Redefining native and invasive species

Catriona said that the study highlights the increasing difficulties wildlife managers are having with determining what is native and what is invasive.

The study also prescribes a detailed framework to help wildlife and plant managers make these complex decisions.

“The can use it [the framework] to help them work out if a new species in an area arrived due to a human induced movement and therefore can be regarded as an invasive species which may need to be managed or if the species has undergone a natural range expansion and therefore is considered a native species requiring no management or different management.”

A change in legislation

Dejan Stojanovic, who was responsible for a recent crowdfunding campaign to build a hundred nesting boxes fitted with a mechanical door to protect swift parrots from the glider, welcomed the news.

swift parrot

A Twitter post by Dejan Stojanovic.

“The study is very important because it opens a much wider array of management options for protecting swift parrots from their main predator,” he told Australian Geographic.

“Sugar gliders are currently listed as a protected species in Tasmania, and this study shows that this listing is not correct, and in fact they are a pest species in that state. 

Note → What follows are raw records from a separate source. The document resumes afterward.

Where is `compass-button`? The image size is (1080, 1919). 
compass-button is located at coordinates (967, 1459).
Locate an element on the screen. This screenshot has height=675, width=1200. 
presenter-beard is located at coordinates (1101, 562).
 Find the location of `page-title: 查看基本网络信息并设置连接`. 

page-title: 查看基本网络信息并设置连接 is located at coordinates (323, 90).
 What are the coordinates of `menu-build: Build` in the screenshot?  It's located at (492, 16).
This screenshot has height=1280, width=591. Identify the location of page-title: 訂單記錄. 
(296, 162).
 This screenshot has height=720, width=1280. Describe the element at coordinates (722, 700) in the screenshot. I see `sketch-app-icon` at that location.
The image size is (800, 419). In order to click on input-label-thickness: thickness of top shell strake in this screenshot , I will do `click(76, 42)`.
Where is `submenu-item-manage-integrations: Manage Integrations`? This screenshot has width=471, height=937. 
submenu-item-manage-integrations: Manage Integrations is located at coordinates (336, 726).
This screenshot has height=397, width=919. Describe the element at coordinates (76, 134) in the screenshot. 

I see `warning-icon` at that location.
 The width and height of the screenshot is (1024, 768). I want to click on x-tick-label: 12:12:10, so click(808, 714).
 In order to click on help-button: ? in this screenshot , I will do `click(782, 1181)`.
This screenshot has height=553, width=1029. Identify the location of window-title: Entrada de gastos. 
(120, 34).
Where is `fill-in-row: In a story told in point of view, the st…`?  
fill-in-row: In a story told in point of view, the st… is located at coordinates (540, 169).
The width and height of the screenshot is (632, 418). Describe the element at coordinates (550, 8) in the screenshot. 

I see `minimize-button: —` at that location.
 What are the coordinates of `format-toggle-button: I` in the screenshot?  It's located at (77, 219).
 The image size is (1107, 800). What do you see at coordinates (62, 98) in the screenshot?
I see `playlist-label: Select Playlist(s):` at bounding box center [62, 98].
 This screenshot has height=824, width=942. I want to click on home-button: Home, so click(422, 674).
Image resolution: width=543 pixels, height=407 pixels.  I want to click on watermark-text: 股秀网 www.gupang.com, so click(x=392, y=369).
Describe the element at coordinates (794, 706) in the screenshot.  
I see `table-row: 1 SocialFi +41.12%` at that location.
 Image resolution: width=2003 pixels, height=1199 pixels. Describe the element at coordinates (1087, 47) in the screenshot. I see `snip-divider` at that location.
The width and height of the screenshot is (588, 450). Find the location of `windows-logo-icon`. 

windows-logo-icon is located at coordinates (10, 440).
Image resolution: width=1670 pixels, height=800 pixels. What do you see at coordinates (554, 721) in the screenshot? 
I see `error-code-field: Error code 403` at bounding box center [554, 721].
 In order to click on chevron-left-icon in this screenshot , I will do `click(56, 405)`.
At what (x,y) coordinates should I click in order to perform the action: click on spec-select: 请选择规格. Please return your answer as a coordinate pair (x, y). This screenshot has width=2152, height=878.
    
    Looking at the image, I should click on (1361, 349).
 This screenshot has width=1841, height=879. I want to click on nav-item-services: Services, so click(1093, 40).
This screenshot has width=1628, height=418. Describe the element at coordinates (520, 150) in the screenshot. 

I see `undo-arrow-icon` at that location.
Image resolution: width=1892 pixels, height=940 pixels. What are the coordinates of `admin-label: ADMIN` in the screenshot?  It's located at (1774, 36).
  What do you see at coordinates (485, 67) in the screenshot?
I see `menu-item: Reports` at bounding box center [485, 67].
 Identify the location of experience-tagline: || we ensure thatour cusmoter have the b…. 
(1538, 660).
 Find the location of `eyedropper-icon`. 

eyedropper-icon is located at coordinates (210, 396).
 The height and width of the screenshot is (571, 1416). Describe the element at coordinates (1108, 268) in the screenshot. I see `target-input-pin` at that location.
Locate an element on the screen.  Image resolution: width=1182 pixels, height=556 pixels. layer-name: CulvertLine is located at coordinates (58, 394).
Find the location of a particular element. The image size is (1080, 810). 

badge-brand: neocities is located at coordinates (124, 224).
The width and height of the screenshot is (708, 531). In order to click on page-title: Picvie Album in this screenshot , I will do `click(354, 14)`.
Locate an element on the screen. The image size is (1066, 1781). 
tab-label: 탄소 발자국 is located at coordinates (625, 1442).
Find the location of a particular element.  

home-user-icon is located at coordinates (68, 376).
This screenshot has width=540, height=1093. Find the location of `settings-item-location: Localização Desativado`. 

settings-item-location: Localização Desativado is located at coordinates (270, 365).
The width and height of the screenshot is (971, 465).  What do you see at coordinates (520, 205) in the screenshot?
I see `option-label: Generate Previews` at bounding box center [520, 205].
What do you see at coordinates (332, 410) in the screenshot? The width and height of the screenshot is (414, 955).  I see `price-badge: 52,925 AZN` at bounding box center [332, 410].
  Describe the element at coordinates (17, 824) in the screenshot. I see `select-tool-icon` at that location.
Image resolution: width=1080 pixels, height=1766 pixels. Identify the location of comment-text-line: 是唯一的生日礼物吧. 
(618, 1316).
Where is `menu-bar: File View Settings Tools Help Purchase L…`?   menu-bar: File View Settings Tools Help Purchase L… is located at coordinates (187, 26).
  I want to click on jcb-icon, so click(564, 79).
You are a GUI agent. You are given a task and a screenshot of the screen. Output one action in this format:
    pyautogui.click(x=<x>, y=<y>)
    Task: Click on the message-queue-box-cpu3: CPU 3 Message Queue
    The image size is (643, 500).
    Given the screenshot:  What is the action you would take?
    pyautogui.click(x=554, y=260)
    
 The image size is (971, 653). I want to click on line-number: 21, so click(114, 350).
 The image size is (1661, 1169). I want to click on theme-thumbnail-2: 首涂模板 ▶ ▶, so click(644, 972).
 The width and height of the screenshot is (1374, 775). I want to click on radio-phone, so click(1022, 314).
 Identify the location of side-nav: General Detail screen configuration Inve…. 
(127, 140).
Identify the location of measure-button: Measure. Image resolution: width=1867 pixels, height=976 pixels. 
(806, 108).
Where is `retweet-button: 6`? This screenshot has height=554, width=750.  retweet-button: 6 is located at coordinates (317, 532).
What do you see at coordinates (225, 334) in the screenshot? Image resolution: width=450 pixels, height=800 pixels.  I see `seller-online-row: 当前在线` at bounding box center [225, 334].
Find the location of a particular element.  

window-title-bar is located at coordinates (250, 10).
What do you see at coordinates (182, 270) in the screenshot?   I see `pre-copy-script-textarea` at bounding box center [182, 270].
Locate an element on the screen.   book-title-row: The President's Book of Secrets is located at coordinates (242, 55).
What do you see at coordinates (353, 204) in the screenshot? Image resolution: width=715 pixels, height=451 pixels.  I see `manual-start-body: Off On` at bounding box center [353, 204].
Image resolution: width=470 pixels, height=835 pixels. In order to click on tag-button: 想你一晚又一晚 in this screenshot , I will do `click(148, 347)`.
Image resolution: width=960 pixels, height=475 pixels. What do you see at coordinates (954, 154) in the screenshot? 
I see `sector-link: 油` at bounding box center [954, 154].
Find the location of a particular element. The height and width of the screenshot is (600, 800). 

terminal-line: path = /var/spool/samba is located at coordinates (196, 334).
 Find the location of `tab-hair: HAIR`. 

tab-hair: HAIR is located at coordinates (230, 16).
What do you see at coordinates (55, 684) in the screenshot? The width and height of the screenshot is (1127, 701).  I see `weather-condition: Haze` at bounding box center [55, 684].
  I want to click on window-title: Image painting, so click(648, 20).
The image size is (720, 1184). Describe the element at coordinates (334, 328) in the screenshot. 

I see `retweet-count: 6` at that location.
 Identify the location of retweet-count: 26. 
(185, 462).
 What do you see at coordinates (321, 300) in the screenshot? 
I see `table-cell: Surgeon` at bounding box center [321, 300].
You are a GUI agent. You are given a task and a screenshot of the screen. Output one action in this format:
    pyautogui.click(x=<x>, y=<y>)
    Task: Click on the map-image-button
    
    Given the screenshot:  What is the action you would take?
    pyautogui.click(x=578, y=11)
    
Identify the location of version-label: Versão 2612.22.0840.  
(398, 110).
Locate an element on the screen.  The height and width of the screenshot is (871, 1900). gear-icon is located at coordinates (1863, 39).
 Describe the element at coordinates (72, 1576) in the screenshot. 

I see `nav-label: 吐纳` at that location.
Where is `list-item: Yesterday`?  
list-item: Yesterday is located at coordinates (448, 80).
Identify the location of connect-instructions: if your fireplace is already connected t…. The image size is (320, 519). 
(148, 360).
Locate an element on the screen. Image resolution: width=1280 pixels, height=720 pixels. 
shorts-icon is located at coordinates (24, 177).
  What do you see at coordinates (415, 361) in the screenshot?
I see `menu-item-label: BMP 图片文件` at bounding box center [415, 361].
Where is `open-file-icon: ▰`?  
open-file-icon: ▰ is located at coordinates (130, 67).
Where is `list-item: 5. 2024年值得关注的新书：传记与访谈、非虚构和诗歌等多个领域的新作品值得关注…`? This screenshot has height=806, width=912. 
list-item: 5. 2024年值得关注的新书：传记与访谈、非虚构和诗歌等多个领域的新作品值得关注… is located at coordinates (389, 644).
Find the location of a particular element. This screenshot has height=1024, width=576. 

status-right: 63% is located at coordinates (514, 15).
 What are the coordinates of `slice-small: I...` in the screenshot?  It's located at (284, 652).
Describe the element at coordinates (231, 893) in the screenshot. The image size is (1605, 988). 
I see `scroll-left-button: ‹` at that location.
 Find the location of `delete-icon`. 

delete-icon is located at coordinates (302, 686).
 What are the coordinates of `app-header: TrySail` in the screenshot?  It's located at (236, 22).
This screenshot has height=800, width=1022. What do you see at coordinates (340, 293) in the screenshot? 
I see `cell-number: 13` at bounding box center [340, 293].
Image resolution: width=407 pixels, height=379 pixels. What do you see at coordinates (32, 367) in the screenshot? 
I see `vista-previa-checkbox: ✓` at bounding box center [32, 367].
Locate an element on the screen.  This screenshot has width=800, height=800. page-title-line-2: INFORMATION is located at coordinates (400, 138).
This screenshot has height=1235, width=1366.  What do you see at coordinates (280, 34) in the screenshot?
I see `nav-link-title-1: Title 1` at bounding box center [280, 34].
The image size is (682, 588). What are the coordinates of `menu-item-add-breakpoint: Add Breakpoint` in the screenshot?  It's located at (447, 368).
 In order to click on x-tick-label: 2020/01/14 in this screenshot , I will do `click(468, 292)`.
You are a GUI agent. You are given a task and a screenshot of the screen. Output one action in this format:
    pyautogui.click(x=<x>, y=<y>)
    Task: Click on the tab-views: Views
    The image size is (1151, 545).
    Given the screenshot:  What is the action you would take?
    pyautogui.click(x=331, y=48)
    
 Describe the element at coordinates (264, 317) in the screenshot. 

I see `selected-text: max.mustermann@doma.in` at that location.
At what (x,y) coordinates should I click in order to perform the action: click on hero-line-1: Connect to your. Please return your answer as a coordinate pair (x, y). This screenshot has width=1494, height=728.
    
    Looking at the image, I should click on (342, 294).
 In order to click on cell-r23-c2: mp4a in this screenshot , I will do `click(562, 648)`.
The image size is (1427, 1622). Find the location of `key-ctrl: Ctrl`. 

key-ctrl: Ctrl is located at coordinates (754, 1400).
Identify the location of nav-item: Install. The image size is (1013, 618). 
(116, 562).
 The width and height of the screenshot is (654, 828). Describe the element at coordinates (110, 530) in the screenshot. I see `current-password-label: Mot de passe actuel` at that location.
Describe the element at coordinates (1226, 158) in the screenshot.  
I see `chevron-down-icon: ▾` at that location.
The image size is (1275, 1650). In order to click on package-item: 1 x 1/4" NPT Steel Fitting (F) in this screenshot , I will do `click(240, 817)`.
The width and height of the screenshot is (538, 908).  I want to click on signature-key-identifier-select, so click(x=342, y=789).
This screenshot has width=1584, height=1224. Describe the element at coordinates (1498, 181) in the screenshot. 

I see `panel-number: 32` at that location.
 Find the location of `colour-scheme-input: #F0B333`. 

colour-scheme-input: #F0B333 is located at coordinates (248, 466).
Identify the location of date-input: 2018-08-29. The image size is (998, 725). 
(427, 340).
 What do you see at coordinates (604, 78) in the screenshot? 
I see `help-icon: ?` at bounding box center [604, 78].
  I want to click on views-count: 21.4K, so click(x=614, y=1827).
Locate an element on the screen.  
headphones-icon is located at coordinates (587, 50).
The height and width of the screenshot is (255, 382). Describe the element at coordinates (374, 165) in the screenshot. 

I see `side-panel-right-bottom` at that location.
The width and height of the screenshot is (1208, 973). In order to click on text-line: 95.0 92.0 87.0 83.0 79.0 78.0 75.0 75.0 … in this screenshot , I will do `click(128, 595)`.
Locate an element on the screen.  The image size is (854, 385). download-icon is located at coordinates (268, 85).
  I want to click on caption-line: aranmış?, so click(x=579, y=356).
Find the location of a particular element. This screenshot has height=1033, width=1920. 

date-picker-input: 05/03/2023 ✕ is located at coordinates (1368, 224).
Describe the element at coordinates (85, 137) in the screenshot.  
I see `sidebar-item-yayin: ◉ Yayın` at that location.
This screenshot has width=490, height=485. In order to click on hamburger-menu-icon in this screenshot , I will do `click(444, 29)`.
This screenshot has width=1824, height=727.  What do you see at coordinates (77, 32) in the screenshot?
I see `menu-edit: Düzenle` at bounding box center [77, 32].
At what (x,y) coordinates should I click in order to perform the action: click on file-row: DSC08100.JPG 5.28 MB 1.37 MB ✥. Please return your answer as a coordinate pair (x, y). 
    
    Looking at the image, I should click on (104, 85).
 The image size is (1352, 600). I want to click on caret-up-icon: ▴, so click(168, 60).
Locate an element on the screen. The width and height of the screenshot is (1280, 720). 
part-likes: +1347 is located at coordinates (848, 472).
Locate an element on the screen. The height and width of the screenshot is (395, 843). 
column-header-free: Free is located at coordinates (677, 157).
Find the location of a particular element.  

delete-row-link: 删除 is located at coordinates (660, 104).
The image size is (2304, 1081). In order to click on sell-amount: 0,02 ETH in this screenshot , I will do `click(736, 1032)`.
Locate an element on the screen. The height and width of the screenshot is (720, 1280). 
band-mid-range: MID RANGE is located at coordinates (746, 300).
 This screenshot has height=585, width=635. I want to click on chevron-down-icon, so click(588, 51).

“Sugar gliders kill and eat approximately half of the female swift parrots that attempt to nest on mainland Tasmania in any given year.

“The impact of this predation pressure resulted in the swift parrot being up-listed to critically endangered recently.”

Catriona is also in favour of a change to the gliders status.

“A change in current legislation around the native status of the sugar glider in Tasmania is essential. What is important here is that state government, land and wildlife managers in Tasmania really think about how to appropriately manage the issue to the satisfaction of the public so we don’t see species extinctions in Tasmania due to glider predation,” she said.